Task:
Transcribe the data below verbatim from the line with "The image size is (1666, 693)." to the line with "Task: Open the Help menu". Include both of those lines.

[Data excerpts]
■ ■ ■ ■ ■ ■ ■
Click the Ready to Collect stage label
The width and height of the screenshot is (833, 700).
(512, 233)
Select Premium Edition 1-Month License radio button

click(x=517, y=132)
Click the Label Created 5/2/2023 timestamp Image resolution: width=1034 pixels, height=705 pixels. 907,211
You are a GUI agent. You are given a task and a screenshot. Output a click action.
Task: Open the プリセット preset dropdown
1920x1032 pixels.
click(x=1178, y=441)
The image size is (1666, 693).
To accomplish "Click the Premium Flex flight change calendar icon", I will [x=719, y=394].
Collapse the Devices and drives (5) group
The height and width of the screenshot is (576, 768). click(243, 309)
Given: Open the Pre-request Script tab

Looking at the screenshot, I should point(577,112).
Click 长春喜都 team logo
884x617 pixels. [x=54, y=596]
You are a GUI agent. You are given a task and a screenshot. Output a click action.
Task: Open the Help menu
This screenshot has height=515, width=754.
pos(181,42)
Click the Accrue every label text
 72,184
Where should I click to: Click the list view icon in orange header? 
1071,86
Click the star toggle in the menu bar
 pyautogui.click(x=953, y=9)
■ ■ ■ ■ ■ ■ ■
Result of the task:
The image size is (1666, 693).
To accomplish "Click the Premium Flex flight change calendar icon", I will [x=719, y=394].
Collapse the Devices and drives (5) group
The height and width of the screenshot is (576, 768). click(243, 309)
Given: Open the Pre-request Script tab

Looking at the screenshot, I should point(577,112).
Click 长春喜都 team logo
884x617 pixels. [x=54, y=596]
You are a GUI agent. You are given a task and a screenshot. Output a click action.
Task: Open the Help menu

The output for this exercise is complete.